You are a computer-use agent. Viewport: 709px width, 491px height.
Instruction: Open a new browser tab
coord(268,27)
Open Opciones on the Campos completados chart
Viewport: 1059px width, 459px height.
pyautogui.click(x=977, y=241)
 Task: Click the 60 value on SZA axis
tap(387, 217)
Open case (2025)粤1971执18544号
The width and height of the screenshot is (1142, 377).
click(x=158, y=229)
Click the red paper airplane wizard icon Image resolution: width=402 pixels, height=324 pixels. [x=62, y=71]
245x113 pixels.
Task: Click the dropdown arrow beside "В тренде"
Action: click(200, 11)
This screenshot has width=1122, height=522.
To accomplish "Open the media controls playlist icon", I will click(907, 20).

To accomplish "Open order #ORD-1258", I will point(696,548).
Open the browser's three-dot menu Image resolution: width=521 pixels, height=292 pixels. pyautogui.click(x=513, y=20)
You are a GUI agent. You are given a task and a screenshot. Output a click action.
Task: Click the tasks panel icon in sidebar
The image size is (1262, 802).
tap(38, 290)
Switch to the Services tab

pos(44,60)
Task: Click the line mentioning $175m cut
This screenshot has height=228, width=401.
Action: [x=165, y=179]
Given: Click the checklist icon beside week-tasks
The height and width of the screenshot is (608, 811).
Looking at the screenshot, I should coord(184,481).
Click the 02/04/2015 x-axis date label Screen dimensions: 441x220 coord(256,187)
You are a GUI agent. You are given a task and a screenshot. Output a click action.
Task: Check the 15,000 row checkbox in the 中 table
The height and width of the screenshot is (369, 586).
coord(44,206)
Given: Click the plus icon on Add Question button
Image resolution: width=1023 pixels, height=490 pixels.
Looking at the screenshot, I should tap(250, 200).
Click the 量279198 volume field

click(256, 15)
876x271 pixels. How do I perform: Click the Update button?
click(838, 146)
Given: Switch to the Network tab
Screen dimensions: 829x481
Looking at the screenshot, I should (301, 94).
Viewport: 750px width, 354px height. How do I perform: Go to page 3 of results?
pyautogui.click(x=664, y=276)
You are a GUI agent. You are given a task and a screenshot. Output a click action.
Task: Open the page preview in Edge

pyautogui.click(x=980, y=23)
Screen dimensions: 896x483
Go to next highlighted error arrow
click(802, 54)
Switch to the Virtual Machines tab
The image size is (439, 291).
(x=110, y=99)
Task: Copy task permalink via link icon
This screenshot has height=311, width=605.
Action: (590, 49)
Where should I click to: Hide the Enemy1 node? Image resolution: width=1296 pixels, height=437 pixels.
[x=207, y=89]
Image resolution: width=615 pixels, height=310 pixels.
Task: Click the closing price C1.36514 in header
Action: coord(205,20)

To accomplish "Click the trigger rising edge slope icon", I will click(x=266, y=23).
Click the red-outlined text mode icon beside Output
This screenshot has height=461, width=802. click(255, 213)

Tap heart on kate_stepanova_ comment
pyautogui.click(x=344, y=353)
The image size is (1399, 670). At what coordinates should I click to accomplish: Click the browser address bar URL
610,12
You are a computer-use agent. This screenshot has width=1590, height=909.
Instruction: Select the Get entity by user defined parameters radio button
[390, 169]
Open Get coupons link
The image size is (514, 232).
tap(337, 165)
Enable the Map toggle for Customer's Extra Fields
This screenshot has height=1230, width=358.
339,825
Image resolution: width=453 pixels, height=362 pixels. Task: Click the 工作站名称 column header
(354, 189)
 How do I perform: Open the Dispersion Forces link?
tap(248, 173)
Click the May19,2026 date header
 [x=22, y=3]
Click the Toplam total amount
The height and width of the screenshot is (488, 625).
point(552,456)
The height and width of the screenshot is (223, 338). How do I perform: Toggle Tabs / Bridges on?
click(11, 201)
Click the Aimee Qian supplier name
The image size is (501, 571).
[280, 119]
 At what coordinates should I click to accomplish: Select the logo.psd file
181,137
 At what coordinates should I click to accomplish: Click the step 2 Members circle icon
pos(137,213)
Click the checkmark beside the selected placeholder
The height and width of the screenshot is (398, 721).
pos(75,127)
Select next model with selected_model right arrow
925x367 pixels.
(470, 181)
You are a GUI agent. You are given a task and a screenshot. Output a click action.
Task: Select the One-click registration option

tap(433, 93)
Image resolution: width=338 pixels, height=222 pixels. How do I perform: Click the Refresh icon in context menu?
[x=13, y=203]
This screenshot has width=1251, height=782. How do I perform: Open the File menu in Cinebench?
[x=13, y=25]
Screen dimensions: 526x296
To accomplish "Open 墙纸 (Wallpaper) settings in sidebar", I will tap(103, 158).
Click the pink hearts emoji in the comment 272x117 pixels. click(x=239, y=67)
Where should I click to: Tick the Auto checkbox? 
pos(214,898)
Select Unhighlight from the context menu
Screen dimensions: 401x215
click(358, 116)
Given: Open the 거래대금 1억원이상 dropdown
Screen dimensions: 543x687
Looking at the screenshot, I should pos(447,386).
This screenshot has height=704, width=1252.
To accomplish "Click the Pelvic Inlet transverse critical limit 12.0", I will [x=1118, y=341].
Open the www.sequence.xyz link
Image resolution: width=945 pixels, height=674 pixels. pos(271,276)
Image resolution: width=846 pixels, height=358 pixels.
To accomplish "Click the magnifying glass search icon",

____________

• [Work instruction] Copy every line above in which the string "sidebar" shows up.

• [Answer section]
Task: Click the tasks panel icon in sidebar
To accomplish "Open 墙纸 (Wallpaper) settings in sidebar", I will tap(103, 158).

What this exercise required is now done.